Saved data entries:
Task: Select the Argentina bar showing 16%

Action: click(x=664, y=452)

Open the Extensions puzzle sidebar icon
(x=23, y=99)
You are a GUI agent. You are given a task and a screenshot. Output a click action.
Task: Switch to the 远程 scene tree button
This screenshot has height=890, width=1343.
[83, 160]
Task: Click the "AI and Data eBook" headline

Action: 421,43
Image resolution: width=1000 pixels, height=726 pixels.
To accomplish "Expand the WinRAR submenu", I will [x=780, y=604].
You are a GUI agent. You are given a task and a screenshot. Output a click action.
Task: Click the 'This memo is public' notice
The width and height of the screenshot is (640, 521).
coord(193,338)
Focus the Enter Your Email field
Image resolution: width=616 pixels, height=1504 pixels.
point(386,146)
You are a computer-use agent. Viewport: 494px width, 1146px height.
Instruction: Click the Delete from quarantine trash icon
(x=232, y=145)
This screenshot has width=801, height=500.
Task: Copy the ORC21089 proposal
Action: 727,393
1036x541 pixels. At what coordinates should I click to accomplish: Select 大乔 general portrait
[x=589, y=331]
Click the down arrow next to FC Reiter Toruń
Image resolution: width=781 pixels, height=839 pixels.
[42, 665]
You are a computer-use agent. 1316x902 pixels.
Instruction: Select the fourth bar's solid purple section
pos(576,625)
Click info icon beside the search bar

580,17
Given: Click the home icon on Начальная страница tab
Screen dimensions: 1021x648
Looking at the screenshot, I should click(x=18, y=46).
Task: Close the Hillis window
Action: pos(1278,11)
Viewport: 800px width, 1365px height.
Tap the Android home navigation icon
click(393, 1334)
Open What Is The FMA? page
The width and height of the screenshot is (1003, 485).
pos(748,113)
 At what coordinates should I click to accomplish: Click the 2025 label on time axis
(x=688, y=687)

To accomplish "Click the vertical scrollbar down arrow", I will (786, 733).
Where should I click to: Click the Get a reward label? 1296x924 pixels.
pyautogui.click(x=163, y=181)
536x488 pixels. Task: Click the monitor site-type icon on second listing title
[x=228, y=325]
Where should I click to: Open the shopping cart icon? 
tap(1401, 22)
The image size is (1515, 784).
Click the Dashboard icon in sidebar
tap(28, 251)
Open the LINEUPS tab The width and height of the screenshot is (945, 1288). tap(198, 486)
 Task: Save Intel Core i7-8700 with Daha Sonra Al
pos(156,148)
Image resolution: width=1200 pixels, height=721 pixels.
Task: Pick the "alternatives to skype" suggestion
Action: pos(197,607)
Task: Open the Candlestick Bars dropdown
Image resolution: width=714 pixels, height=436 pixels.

■ **Problem statement**:
Going through the records above line by line, count those that hold the word "Viewport", and answer with the number only.

■ **Your response**:
2